[[ DATA PROVIDED open ]]

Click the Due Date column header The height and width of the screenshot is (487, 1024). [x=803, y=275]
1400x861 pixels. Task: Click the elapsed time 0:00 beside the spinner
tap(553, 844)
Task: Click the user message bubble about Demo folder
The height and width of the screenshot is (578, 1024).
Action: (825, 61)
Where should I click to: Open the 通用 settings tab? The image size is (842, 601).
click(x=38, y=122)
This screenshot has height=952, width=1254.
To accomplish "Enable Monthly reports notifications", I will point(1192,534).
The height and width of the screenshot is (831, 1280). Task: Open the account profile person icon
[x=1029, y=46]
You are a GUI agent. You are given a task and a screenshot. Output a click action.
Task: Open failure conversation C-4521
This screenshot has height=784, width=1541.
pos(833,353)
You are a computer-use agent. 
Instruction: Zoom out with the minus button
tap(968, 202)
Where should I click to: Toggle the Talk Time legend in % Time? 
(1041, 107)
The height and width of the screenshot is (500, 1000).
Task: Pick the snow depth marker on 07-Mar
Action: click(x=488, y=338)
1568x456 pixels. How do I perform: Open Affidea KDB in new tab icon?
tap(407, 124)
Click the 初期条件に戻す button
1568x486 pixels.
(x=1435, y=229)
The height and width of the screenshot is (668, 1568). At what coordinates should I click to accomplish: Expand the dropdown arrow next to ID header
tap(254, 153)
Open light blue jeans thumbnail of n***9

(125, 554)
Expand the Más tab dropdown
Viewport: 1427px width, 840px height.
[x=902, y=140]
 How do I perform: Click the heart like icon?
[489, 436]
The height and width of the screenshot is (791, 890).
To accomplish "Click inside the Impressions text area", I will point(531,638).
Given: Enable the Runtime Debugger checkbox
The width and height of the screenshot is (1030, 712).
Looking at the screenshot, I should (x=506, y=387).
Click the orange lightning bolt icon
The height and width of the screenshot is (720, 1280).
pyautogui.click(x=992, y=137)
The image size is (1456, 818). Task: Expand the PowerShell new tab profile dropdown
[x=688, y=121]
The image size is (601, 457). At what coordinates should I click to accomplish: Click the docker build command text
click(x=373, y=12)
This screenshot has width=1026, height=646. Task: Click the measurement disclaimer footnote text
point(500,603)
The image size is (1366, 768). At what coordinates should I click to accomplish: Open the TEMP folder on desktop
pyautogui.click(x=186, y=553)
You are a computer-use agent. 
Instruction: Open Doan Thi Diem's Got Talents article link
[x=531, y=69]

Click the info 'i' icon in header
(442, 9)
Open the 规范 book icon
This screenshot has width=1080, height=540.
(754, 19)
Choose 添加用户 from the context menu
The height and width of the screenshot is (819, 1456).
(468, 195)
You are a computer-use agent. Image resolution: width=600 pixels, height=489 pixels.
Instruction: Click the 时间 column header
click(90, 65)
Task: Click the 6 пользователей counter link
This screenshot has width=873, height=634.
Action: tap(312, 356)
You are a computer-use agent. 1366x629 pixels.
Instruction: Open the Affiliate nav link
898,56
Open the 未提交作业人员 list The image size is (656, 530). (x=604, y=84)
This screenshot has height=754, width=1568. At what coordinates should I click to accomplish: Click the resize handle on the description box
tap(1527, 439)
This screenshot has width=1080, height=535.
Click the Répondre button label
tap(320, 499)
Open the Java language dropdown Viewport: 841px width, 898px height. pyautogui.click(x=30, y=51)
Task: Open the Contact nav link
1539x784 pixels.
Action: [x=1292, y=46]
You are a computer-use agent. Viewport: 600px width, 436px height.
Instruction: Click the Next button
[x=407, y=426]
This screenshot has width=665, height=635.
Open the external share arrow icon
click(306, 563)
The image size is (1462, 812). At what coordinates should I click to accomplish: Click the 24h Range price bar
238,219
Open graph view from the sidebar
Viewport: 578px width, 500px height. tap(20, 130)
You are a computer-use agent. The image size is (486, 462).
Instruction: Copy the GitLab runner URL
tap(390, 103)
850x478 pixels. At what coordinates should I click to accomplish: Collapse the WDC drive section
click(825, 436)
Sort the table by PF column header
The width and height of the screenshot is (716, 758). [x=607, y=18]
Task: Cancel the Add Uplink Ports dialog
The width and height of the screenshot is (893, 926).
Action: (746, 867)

[[ DATA PROVIDED closed ]]

An exact copy of every entry is the expected result.

**ANSWER:**
Click the Due Date column header The height and width of the screenshot is (487, 1024). [x=803, y=275]
1400x861 pixels. Task: Click the elapsed time 0:00 beside the spinner
tap(553, 844)
Task: Click the user message bubble about Demo folder
The height and width of the screenshot is (578, 1024).
Action: (825, 61)
Where should I click to: Open the 通用 settings tab? The image size is (842, 601).
click(x=38, y=122)
This screenshot has height=952, width=1254.
To accomplish "Enable Monthly reports notifications", I will point(1192,534).
The height and width of the screenshot is (831, 1280). Task: Open the account profile person icon
[x=1029, y=46]
You are a GUI agent. You are given a task and a screenshot. Output a click action.
Task: Open failure conversation C-4521
This screenshot has height=784, width=1541.
pos(833,353)
You are a computer-use agent. 
Instruction: Zoom out with the minus button
tap(968, 202)
Where should I click to: Toggle the Talk Time legend in % Time? 
(1041, 107)
The height and width of the screenshot is (500, 1000).
Task: Pick the snow depth marker on 07-Mar
Action: click(x=488, y=338)
1568x456 pixels. How do I perform: Open Affidea KDB in new tab icon?
tap(407, 124)
Click the 初期条件に戻す button
1568x486 pixels.
(x=1435, y=229)
The height and width of the screenshot is (668, 1568). At what coordinates should I click to accomplish: Expand the dropdown arrow next to ID header
tap(254, 153)
Open light blue jeans thumbnail of n***9

(125, 554)
Expand the Más tab dropdown
Viewport: 1427px width, 840px height.
[x=902, y=140]
 How do I perform: Click the heart like icon?
[489, 436]
The height and width of the screenshot is (791, 890).
To accomplish "Click inside the Impressions text area", I will point(531,638).
Given: Enable the Runtime Debugger checkbox
The width and height of the screenshot is (1030, 712).
Looking at the screenshot, I should (x=506, y=387).
Click the orange lightning bolt icon
The height and width of the screenshot is (720, 1280).
pyautogui.click(x=992, y=137)
The image size is (1456, 818). Task: Expand the PowerShell new tab profile dropdown
[x=688, y=121]
The image size is (601, 457). At what coordinates should I click to accomplish: Click the docker build command text
click(x=373, y=12)
This screenshot has width=1026, height=646. Task: Click the measurement disclaimer footnote text
point(500,603)
The image size is (1366, 768). At what coordinates should I click to accomplish: Open the TEMP folder on desktop
pyautogui.click(x=186, y=553)
You are a computer-use agent. 
Instruction: Open Doan Thi Diem's Got Talents article link
[x=531, y=69]

Click the info 'i' icon in header
(442, 9)
Open the 规范 book icon
This screenshot has width=1080, height=540.
(754, 19)
Choose 添加用户 from the context menu
The height and width of the screenshot is (819, 1456).
(468, 195)
You are a computer-use agent. Image resolution: width=600 pixels, height=489 pixels.
Instruction: Click the 时间 column header
click(90, 65)
Task: Click the 6 пользователей counter link
This screenshot has width=873, height=634.
Action: tap(312, 356)
You are a computer-use agent. 1366x629 pixels.
Instruction: Open the Affiliate nav link
898,56
Open the 未提交作业人员 list The image size is (656, 530). (x=604, y=84)
This screenshot has height=754, width=1568. At what coordinates should I click to accomplish: Click the resize handle on the description box
tap(1527, 439)
This screenshot has width=1080, height=535.
Click the Répondre button label
tap(320, 499)
Open the Java language dropdown Viewport: 841px width, 898px height. pyautogui.click(x=30, y=51)
Task: Open the Contact nav link
1539x784 pixels.
Action: [x=1292, y=46]
You are a computer-use agent. Viewport: 600px width, 436px height.
Instruction: Click the Next button
[x=407, y=426]
This screenshot has width=665, height=635.
Open the external share arrow icon
click(306, 563)
The image size is (1462, 812). At what coordinates should I click to accomplish: Click the 24h Range price bar
238,219
Open graph view from the sidebar
Viewport: 578px width, 500px height. tap(20, 130)
You are a computer-use agent. The image size is (486, 462).
Instruction: Copy the GitLab runner URL
tap(390, 103)
850x478 pixels. At what coordinates should I click to accomplish: Collapse the WDC drive section
click(825, 436)
Sort the table by PF column header
The width and height of the screenshot is (716, 758). [x=607, y=18]
Task: Cancel the Add Uplink Ports dialog
The width and height of the screenshot is (893, 926).
Action: (746, 867)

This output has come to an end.